Встречается также контрактура плечевого сустава у людей разного возраста. Её причиной зачастую становится атрофия мышц из-за долгого ношения гипсовой повязки, наложенной на место перелома или вывиха.

Анатомическое строение плечевого пояса детей и взрослых делает возможными околосуставные или внутрисуставные переломы, которые лечатся именно методом продолжительной иммобилизации. Чтобы избежать появления посттравматической плечевой контрактуры, следует при закреплении на области перелома гипсовой повязки отвести плечо пациента на шестьдесят градусов и зафиксировать его в функционально удобном положении.

Диагностика и лечебные методики

При обнаружении характерных для контрактуры симптомов для установления точного диагноза пациенту необходимо пройти врачебный осмотр, а после него — назначенное доктором обследование. При контрактуре пораженная область воспаляется, отекает и болит при попытке движения, поэтому целью лечения является снятие отечности, боли, уменьшение воспаления, возвращение суставу его нормальной подвижности.

Кроме рентгенографии, сегодня выявить контрактуру у детей и взрослых помогают компьютерная и магнитно-резонансная томографии.
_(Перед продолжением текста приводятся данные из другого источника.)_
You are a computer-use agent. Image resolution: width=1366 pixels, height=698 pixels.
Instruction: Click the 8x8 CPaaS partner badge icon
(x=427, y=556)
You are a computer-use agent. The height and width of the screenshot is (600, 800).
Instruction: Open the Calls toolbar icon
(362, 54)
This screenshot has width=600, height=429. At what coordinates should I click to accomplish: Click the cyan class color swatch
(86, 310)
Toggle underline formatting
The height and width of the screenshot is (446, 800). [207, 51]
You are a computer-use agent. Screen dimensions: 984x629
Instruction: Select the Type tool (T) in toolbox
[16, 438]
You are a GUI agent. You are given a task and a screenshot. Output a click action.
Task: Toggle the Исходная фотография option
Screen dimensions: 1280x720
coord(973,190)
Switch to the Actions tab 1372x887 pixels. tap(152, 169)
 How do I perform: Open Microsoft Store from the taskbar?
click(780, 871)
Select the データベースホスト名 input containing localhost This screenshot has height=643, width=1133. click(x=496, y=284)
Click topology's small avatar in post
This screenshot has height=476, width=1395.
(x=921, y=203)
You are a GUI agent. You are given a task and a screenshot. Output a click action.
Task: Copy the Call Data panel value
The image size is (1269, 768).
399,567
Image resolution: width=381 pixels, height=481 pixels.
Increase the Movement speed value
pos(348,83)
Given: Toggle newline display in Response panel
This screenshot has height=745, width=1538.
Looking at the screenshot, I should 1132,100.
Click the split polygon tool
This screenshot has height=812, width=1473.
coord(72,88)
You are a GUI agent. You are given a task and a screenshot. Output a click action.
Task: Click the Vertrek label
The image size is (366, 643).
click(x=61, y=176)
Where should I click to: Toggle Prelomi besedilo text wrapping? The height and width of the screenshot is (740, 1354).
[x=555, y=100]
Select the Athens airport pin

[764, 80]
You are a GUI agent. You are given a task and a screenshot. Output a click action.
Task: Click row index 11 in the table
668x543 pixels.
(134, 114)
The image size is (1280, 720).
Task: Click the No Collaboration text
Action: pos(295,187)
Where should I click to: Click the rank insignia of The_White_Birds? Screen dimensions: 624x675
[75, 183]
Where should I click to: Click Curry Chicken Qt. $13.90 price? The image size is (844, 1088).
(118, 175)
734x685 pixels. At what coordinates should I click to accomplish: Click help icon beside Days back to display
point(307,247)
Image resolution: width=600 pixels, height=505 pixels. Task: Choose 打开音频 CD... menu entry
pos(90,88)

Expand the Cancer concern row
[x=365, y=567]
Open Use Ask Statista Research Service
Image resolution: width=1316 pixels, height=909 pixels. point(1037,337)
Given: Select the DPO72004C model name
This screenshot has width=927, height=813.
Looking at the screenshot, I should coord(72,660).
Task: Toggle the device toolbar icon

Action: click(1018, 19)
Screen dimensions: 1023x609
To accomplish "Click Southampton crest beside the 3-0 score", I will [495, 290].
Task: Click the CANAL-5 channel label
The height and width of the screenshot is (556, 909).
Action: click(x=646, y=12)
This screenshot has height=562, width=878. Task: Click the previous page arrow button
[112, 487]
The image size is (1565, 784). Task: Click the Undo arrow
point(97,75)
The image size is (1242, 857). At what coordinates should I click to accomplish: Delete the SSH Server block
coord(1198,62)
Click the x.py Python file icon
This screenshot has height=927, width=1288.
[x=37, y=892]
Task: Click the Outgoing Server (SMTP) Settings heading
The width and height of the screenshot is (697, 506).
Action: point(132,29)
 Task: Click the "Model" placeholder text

Родителям желательно обращаться за медицинской помощью при первых жалобах детей на затруднение движений и боль. Тогда при лечении можно будет обойтись консервативными методами.

Консервативная лечебная методика сочетает в себе:

  • обезболивающее и противовоспалительное лечение мазями и лекарственными блокадами;
  • физиотерапию;
  • механотерапию;
  • бальнеотерапию;
  • массаж;
  • гимнастические упражнения;
  • неинвазивное исправление положения конечности.

Хирургическое вмешательство чаще бывает необходимо после диагностирования пассивной контрактуры.

В ходе операции рубцовая и спаечная ткань рассекается и удаляется. Увеличивается, если нужно, длина сухожилия. В ряде случаев необходима пластическая операция по пересадке сухожилий либо созданию полной неподвижности сустава.

Значение лечебной гимнастики

Комплексное лечение контрактуры коленного сустава подразумевает сочетание гимнастики с тепловой и обезболивающей терапией, электрофорезом с применением рассасывающих препаратов, мануальным воздействием. Когда пациент жалуется на сгибательную контрактуру коленного сустава, ему назначают комплекс упражнений, направленных на постепенное разрабатывание связок, укрепление ослабленных мышц, улучшение кровообращения околосуставной зоны.

«Конскую стопу» лечат, помимо перечисленных методов, еще и специальными ортопедическими повязками и аппаратами. Если физкультура и терапевтические способы не помогают, стопу выправляют хирургическим путем.

Противоконтрактурная лечебная гимнастика проводится бережно, с осторожностью, с постепенным наращиванием интенсивности. Она включает в себя от шести до двадцати различных упражнений, каждое из которых нужно повторять пять-десять раз. Для детей гимнастику лучше проводить в игровой форме.

Рассчитана оздоровительная физкультура на ежедневное выполнение всего комплекса. Тогда восстановление детей и взрослых будет наиболее эффективным. Реабилитация поврежденных суставов происходит быстрее, когда лечебная гимнастика сочетается с плаванием, йогой, занятиями на специальных тренажерах.